Dans un board, ces différences de focalisation entre investisseurs seed, A, B créent des tensions productives, mais l’objectif reste d’aboutir à une position commune vis-à-vis des fondateurs. L’obsession de XAnge est que le board apparaisse cohérent, même lorsque les sensibilités divergent.

L’organisation interne: diversité culturelle et présence locale

XAnge a structuré son déploiement européen en combinant présence locale et diversité culturelle au sein des équipes. En Allemagne, une équipe de quatre personnes est dirigée par Valérie Bures, ancienne CEO de startup VC-backed. Cette équipe porte la verticale climat/énergie et agit comme point d’entrée local sur le marché allemand.

À Bruxelles, un professionnel dédié prend en charge le scouting sur la scène belge, très active en software, space et biotech. Des profils franco-américains ou franco-anglais complètent le dispositif, tournés vers les États-Unis et capables de faire le lien avec des benchmarks internationaux, notamment sur la cybersécurité, les semiconducteurs ou la robotique.

L’anglais s’est imposé comme langue de travail commune, ce qui facilite la circulation de l’information et l’intégration des différentes cultures au sein du partnership.

Études de cas: Odoo, Aerospace Lab, Treefrog Therapeutics

Plusieurs exemples concrets viennent illustrer la thèse XAnge.

Odoo, tout d’abord, que Cyril Bertrand qualifie de trajectoire “hors du commun”. Lors de l’investissement initial, en 2014, la société était déjà largement connue des développeurs et utilisateurs, mais le pari reposait sur la confiance accordée à Fabien Pinckaers, fondateur au profil très singulier, avec une vision propre de son entreprise et de son absence d’exit à court terme.

Le succès de l’investissement, avec une sortie pour XAnge autour de 2,2 milliards d’euros de valorisation, pour une entreprise valorisée aujourd’hui plusieurs milliards supplémentaires, illustre la capacité du fonds à accompagner des trajectoires longues et atypiques, loin des schémas standard d’exit rapide.
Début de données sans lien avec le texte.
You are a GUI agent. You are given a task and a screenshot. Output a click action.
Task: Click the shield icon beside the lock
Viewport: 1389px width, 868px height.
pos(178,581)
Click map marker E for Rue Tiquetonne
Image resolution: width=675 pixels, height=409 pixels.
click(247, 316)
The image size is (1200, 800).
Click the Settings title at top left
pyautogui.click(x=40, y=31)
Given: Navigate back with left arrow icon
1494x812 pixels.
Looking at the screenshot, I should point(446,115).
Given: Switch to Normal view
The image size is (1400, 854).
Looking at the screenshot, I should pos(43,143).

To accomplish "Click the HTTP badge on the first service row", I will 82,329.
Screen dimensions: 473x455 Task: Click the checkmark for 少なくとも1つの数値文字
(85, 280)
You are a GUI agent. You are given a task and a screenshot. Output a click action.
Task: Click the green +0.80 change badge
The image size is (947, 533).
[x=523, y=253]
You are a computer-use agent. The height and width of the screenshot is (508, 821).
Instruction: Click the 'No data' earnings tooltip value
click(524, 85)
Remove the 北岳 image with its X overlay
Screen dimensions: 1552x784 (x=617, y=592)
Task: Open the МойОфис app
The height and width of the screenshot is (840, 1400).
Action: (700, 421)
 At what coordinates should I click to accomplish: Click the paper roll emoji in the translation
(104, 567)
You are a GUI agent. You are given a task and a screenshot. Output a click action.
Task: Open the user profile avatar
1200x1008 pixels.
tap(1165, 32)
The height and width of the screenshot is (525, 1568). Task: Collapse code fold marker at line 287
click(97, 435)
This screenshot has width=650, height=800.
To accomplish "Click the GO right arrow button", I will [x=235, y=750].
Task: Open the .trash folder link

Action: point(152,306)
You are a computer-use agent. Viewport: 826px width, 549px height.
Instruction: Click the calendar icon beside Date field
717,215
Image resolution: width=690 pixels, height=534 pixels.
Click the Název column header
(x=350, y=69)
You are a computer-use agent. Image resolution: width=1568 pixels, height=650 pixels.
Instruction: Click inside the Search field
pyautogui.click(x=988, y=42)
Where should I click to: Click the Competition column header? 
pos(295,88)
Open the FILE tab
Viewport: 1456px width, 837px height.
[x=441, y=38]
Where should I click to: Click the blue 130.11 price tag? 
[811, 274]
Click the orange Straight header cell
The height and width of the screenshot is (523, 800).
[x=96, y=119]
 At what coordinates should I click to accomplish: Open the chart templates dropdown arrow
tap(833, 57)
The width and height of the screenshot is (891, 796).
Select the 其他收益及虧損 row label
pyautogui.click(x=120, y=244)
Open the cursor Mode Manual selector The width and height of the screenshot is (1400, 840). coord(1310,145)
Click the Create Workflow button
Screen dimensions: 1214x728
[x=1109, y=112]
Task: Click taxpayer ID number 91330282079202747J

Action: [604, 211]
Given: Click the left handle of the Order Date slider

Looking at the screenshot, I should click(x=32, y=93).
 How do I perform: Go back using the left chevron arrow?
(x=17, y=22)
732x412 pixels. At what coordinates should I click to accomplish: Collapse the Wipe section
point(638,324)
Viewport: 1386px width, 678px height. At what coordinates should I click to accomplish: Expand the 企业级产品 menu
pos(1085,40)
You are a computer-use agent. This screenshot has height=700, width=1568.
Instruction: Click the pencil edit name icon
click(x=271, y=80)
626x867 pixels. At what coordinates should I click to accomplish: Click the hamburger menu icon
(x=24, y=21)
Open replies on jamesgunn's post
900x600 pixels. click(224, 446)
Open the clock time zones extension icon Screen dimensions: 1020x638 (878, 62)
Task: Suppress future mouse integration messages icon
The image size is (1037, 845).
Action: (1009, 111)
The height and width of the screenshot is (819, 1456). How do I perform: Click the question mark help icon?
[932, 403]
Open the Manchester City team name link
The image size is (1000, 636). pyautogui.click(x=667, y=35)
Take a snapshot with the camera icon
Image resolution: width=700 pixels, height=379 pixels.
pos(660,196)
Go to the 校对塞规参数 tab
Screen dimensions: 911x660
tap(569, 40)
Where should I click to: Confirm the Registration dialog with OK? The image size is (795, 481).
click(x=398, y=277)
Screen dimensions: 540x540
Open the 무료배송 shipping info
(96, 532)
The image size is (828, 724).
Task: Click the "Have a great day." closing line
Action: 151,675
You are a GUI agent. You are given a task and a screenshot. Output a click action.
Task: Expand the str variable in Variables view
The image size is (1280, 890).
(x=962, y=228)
Aerospace Lab fournit un autre cas d’école: une société passée de cinq ingénieurs à plus de trois cents salariés, qui a redéfini la chaîne de fabrication d’un satellite en s’appuyant largement sur de l’électronique grand public pour réduire drastiquement les coûts. Là encore, on retrouve la logique de deeptech verticalisée, capable de contrôler les sous-ensembles, les constellations et les couches data associées.

Enfin, Treefrog Therapeutics, active dans les cellules souches, illustre la dynamique européenne en biologie synthétique. La société produit des cellules souches comme brique de base, avec des applications majeures, notamment dans le traitement du diabète de type 1 via un partenariat avec Vertex. France, Suisse et Belgique y jouent un rôle central, avec un tissu dense de biotech et un risque bien réparti sur l’ensemble du continent.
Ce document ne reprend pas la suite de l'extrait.